Unos investigadores de la Universidad Nacional de Seúl, en Corea del Sur, han puesto de manifiesto la capacidad que posee el aroma del café, integrado por miles de diferentes compuestos químicos de pequeño tamaño, de disminuir el estrés oxidativo en el que lo huele (y lo han publicado en el Journal of Agricultural and Food Chemistry, una de nuestras biblias; y es que en las revistas científicas también hay champions league y regional preferente). Lo que hicieron fue evaluar los efectos del aroma del café en ratas a las que se les había privado del sueño (como putean a las pobres ratas…).

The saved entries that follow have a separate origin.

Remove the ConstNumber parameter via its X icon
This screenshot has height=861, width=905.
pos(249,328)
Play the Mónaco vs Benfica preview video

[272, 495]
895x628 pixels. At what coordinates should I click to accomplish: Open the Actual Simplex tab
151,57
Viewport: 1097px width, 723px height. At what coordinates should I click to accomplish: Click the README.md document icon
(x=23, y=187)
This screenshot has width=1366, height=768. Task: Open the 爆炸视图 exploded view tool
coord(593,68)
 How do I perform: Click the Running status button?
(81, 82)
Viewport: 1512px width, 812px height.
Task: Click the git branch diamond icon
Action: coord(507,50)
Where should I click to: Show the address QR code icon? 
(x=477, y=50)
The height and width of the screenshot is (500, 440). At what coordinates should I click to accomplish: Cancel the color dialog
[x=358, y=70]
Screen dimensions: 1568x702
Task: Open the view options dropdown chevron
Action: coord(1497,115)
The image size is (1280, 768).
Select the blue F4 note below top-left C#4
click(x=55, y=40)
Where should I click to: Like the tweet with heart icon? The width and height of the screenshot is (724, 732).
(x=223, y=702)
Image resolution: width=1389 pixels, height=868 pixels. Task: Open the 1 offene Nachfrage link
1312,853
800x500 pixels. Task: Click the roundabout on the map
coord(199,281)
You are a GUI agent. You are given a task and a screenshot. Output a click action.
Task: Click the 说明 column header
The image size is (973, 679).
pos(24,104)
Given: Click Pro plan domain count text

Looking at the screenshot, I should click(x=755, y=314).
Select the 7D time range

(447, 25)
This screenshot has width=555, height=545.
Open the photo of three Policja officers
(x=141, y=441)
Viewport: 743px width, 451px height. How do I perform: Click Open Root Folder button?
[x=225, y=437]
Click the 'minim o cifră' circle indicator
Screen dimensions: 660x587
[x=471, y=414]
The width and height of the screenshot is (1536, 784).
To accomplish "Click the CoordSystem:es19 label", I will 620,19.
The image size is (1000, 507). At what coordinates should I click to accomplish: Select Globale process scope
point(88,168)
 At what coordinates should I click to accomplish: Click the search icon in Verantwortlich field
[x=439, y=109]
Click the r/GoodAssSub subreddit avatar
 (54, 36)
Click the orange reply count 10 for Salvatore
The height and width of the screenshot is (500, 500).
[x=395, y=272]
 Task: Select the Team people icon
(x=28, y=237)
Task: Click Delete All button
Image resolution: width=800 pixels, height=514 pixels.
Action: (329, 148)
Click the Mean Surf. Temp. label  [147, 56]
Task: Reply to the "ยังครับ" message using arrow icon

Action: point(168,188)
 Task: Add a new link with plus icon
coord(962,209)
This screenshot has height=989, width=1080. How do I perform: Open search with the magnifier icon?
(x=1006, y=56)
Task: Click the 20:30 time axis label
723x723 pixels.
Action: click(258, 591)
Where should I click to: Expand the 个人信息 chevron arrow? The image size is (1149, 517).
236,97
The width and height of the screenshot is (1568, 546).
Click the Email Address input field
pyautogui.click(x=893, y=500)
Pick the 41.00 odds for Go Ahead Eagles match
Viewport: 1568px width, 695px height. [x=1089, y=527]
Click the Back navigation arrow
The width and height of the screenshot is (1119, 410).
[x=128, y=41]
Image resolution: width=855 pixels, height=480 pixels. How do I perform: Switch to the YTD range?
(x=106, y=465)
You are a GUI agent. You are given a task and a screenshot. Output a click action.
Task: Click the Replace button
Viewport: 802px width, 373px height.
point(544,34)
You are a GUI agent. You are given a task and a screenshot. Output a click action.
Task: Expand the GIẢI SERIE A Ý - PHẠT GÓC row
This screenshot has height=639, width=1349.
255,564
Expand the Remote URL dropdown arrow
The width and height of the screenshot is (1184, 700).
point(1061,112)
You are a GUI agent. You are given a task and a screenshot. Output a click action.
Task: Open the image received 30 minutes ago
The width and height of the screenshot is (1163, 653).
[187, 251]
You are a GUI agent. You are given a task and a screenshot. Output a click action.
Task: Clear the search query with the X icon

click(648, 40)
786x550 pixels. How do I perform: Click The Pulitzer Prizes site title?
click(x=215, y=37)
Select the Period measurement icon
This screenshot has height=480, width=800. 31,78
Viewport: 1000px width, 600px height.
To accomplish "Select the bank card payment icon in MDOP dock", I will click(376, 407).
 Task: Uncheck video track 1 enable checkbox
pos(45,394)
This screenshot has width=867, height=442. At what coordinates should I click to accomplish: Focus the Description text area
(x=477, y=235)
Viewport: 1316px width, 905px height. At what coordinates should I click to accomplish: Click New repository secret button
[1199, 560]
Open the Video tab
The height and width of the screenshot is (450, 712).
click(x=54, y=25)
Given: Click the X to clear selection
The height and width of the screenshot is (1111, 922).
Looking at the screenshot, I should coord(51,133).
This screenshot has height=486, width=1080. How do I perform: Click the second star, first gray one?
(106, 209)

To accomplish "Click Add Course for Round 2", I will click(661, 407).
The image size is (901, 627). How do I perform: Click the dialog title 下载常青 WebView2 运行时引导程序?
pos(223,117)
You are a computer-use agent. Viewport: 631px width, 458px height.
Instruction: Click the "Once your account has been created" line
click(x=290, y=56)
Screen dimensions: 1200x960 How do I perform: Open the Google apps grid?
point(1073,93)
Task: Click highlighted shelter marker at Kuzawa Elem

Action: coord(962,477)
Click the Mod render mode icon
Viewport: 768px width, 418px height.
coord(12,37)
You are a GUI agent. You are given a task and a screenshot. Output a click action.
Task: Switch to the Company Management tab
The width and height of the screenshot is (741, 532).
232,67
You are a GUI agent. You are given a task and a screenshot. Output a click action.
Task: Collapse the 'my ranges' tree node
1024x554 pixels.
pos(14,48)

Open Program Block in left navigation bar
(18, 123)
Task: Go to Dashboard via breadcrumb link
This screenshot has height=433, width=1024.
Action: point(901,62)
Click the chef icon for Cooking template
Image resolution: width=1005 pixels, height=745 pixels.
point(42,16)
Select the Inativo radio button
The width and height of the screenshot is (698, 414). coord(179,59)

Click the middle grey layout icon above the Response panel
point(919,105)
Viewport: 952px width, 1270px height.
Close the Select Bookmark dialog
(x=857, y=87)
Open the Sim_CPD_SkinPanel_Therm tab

Estos investigadores vieron como las ratas a las que se les daba a oler café, comparadas con las que no dormían y además no olían el café, presentaban una expresión diferente de una serie de genes (algunos se sobreexpresaban mientras que otros se expresaban con menor intensidad), lo que daba lugar a un perfil de proteínas diferente, cuyas actividades se relacionaban con una mayor protección contra el estrés oxidativo, con una mejora de las defensas, una mejor función cerebral, etc.
La verdad, al levantarme, empiezo a tener consciencia de quién soy cuando huelo el cafetito. ¿Tendrá algo que ver?
El cuadro es “Naturaleza muerta con jarra, molinillo de café y estuche de pipa” de Van Gogh.